**Assignment:** In the entries that follow, find each line with the word "agent" and copy it.

[Data entries]
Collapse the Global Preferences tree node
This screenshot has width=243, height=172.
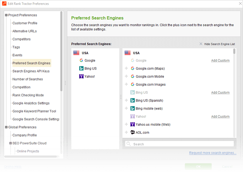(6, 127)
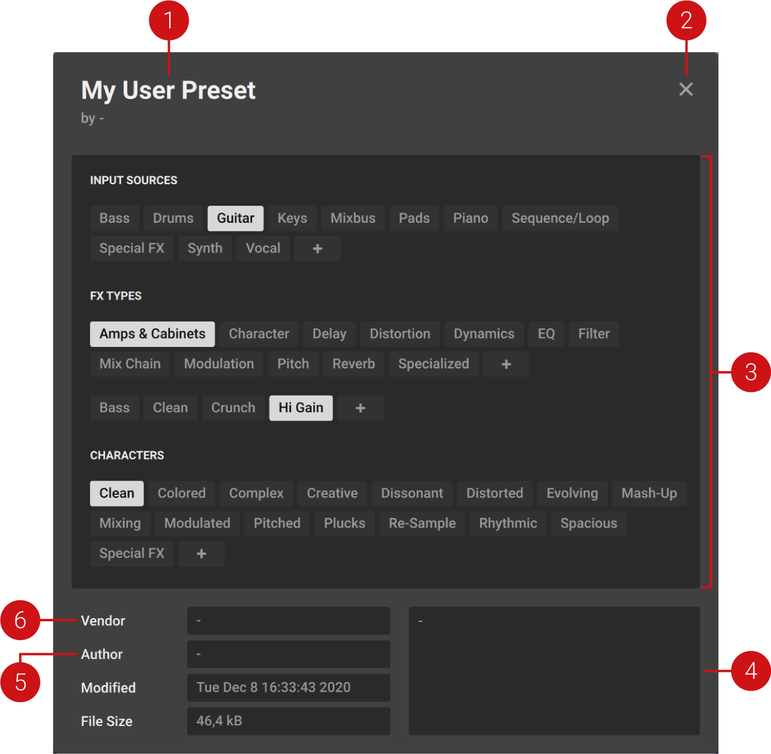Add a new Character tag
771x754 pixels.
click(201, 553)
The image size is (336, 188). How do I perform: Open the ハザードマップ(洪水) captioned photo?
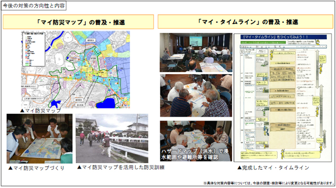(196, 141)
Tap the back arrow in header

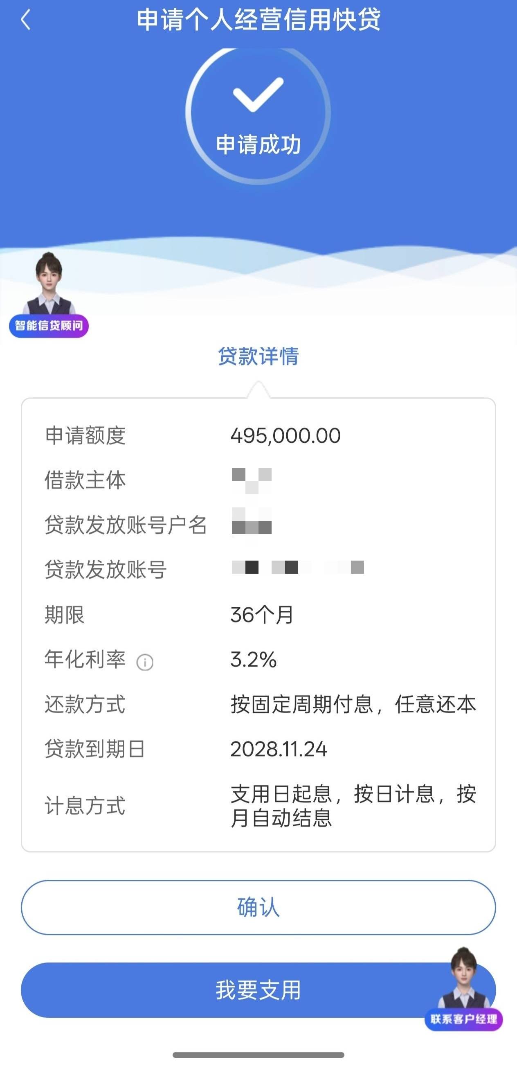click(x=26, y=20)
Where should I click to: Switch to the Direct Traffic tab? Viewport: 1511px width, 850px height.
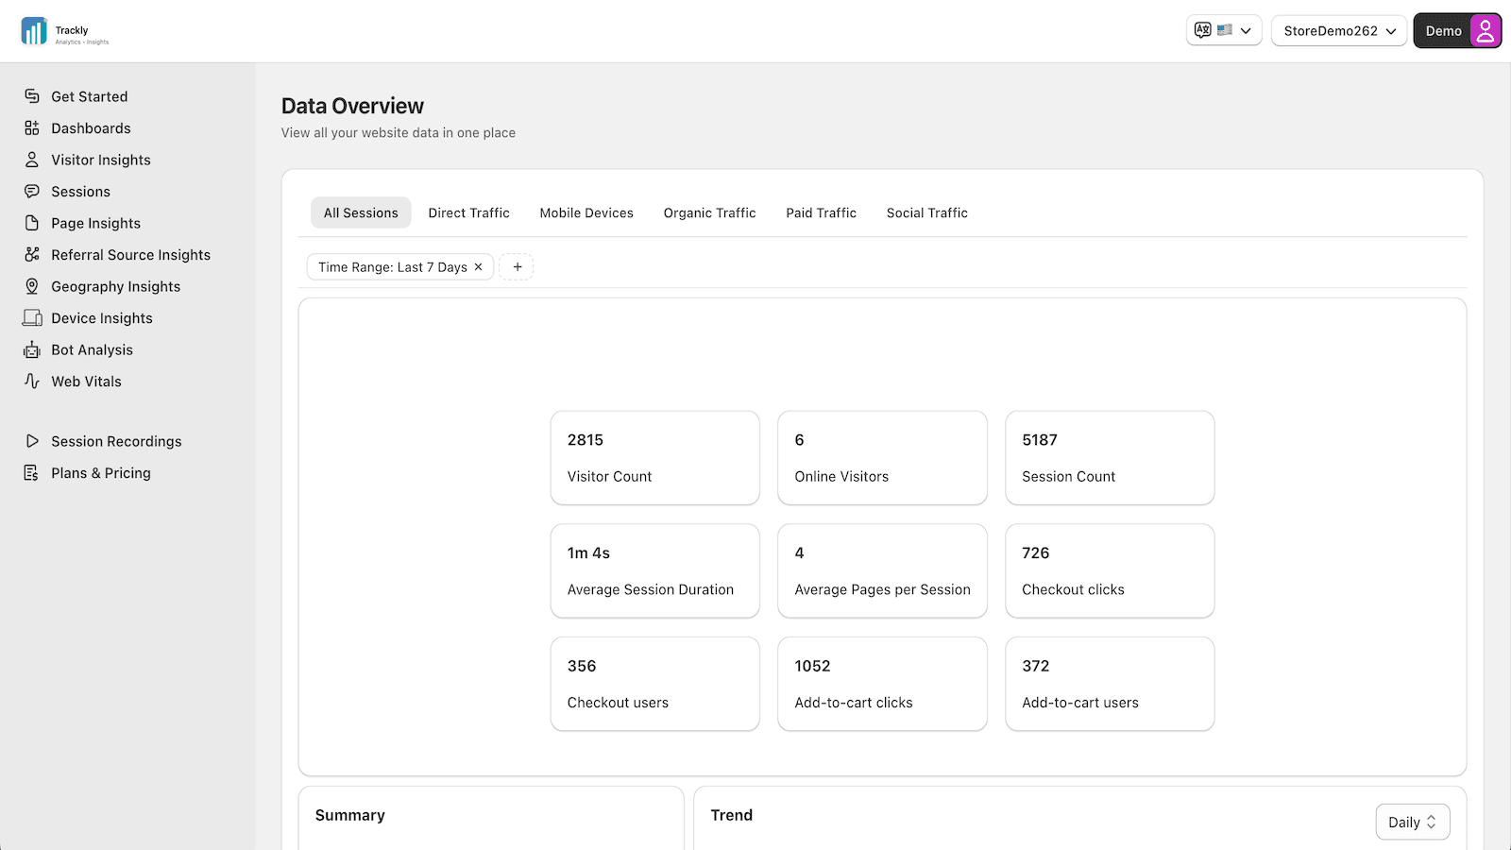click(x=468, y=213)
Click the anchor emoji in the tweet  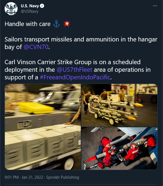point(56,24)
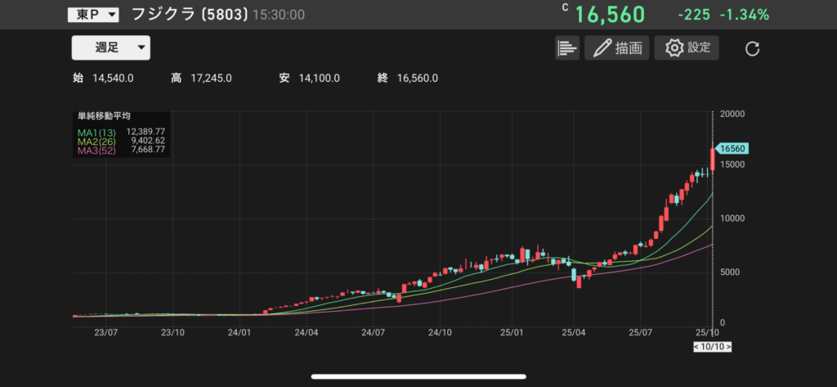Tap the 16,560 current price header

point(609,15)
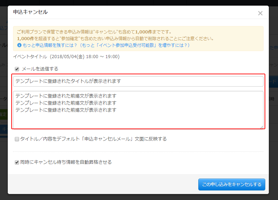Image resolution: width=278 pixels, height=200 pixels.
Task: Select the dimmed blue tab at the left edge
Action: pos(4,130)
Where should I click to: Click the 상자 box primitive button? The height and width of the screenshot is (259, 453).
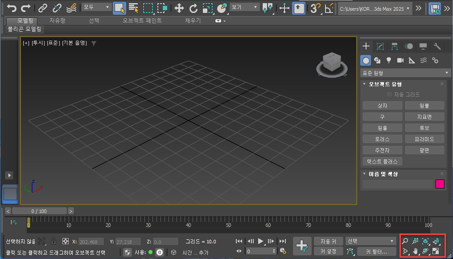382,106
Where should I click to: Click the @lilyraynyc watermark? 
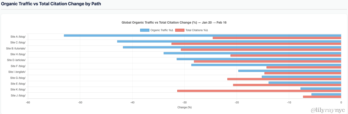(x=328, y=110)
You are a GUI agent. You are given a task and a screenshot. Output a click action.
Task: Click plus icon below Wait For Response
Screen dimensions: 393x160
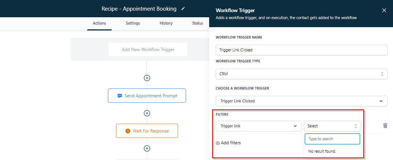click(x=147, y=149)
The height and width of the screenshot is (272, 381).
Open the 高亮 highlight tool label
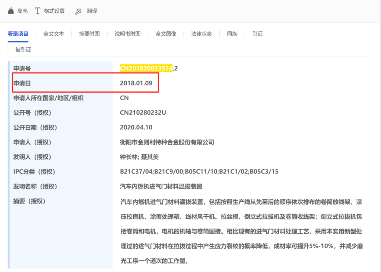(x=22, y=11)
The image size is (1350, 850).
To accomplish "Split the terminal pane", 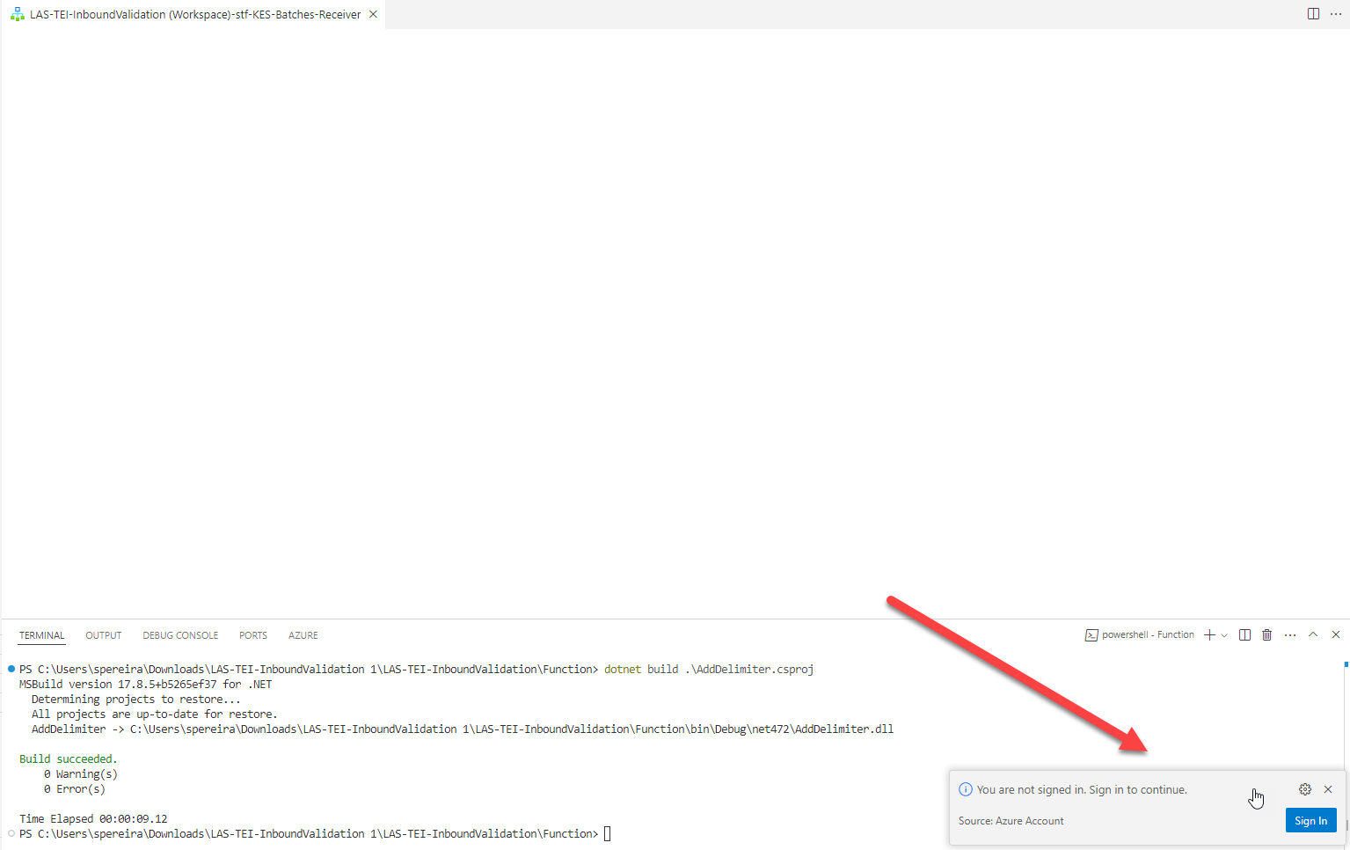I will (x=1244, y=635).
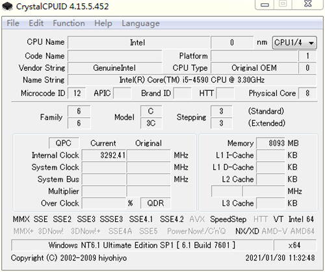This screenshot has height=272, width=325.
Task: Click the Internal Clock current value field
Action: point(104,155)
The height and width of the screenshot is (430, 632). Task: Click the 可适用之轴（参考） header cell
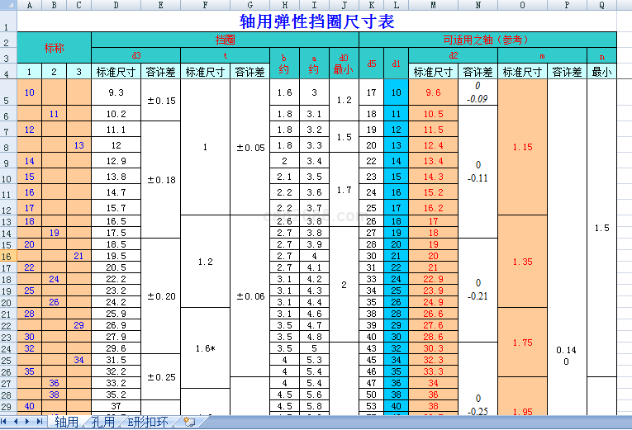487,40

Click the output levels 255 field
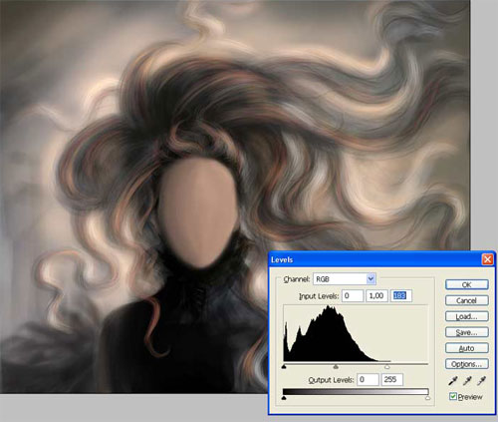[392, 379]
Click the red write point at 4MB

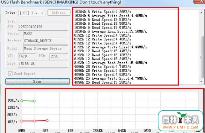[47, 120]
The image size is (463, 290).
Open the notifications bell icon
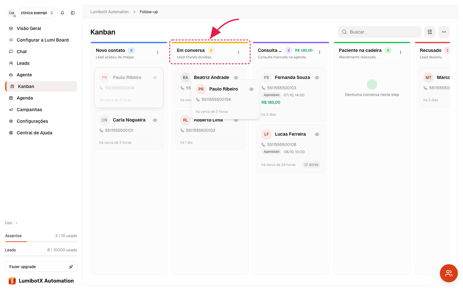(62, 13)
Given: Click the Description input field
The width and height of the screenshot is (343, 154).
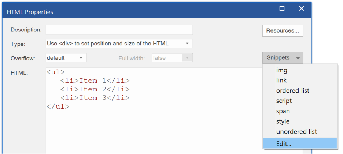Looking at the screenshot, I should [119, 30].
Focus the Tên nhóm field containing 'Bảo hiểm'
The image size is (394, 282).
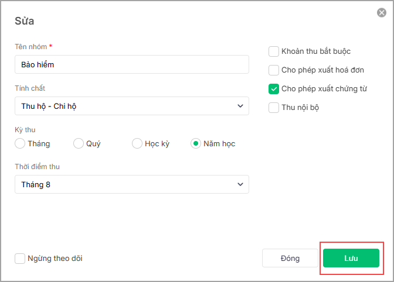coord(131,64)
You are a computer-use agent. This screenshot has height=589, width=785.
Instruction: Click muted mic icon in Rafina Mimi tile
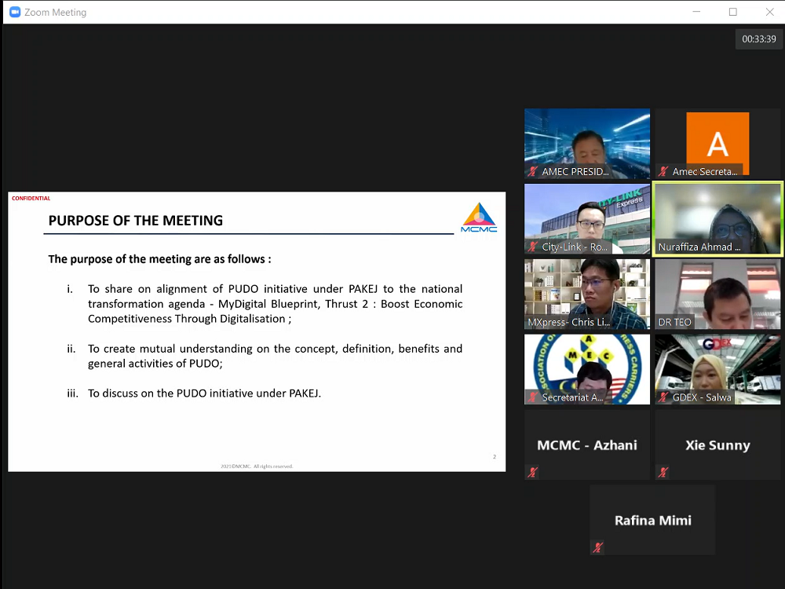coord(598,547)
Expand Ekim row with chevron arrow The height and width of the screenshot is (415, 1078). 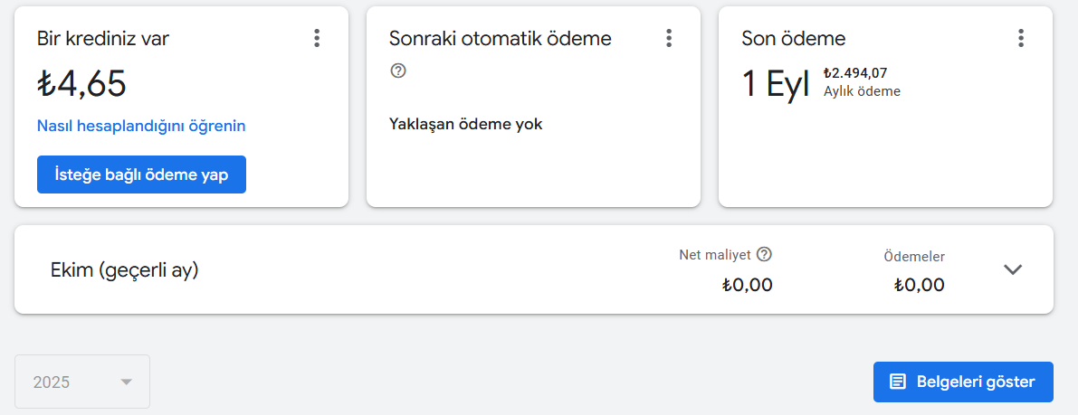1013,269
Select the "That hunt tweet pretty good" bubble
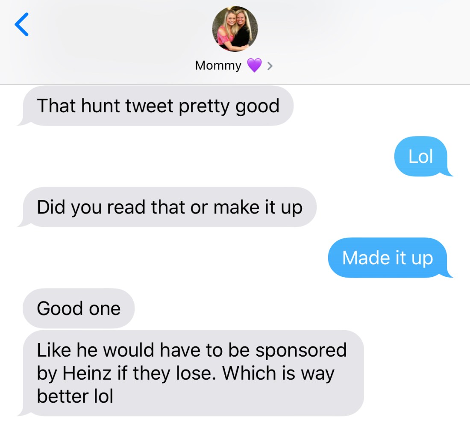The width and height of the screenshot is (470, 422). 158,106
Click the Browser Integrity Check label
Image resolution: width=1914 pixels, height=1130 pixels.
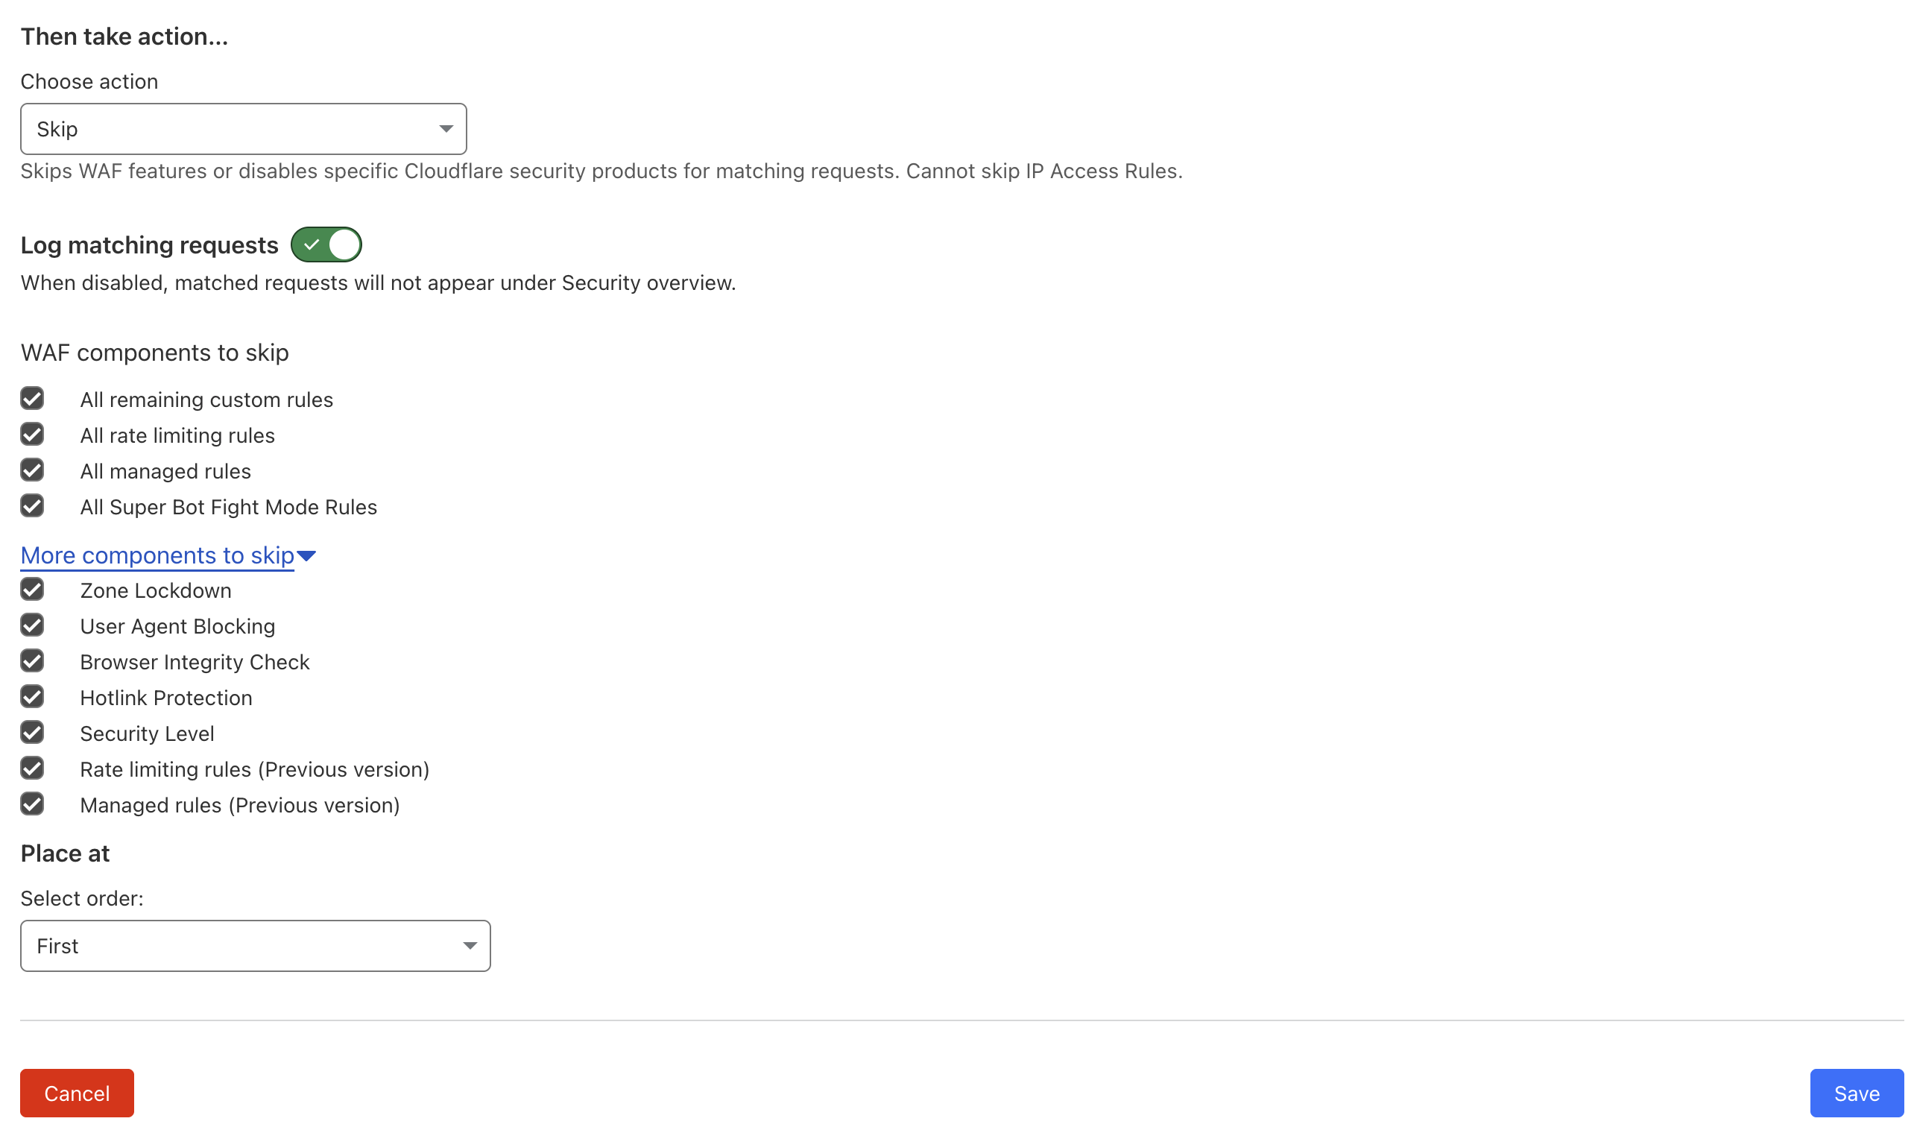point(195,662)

**Task solution:**
You are a GUI agent. You are given a task and a screenshot. Output a click action.
You are a computer-use agent. This screenshot has height=589, width=785.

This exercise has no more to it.